Text –
★ ★ ★ ★

This is the knowledge economy blossoming, of course, but it also represents a shift in the way jobs are defined. Once commodities in themselves-a set of hands to pull in a seine net or operate a drill-jobs now demand a more individual contribution on the part of the employee. Knowledge is like that, infinitely various depending on who’s providing it. So too are new-economy jobs shaped by the individuals holding them, architects and baristas alike: by specific expertise, personality, experience, style.

As we close the distance between technical job description and individual identity, we see cultural implications. We now more easily assume insight into a person by knowing what they do for a living. Someone says: Lawyer. Or they say: High school teacher. Or: Homelessness advocate. And we think: Right, okay. Like a lens has snapped into place and brought them into crisper focus. We imagine what kind of individual he or she must be, attribute personal qualities, passions, and values. And we assume insight into how they see themselves, their aspirations and hopes.

★ ★ ★ ★

Given material –
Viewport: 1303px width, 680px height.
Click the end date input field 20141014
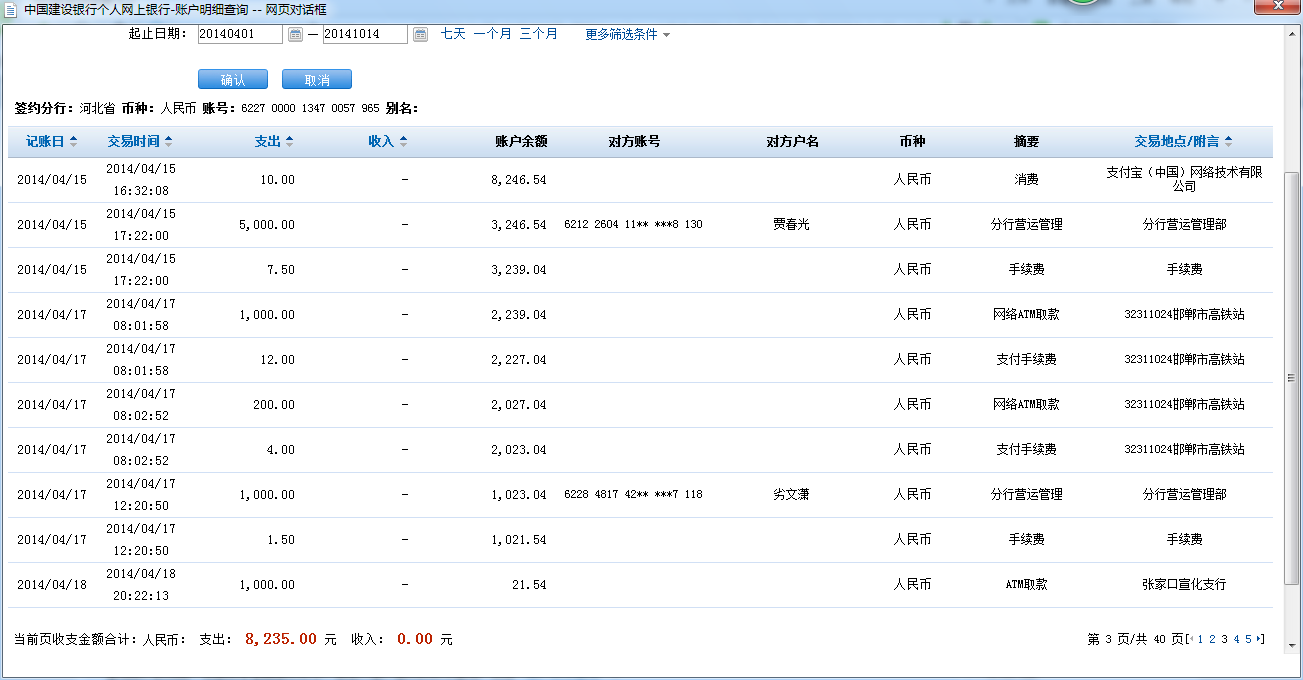coord(365,35)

★ ★ ★ ★

Directives –
[a] According to the passage on jobs and identity, what do jobs now demand on the part of the employee?
[b] Retype the passage on jobs and identity, beginning at the words "As we close" and stopping after the words "aspirations and hopes.".
[c] Continue the passage on jobs and identity from the point where it stops.
The listing comes from a separate source.

The responses –
[a] A more individual contribution.

[b]
As we close the distance between technical job description and individual identity, we see cultural implications. We now more easily assume insight into a person by knowing what they do for a living. Someone says: Lawyer. Or they say: High school teacher. Or: Homelessness advocate. And we think: Right, okay. Like a lens has snapped into place and brought them into crisper focus. We imagine what kind of individual he or she must be, attribute personal qualities, passions, and values. And we assume insight into how they see themselves, their aspirations and hopes.

[c]
I learned this first hand when I left banking those many years ago. Reactions varied from courteous to dubious, envious to scornful. But the one that stood out came from the regional head of Human Resources. This man was simply incredulous, unable to process my decision. At the end of the exit interview he finally blurted out a question that had clearly been weighing on him from the moment he heard of my surprise early retirement.

“Is your wife planning to do the same thing?” he asked, eyeing me with real concern.

I resented the question-it was as if we were off to join a cult. But I’ve softened on the point. As an HR pro, he assumed knowledge of my psychology: my strengths and weaknesses, motives and preferences. I’d just walked into his office and told him he’d been wrong.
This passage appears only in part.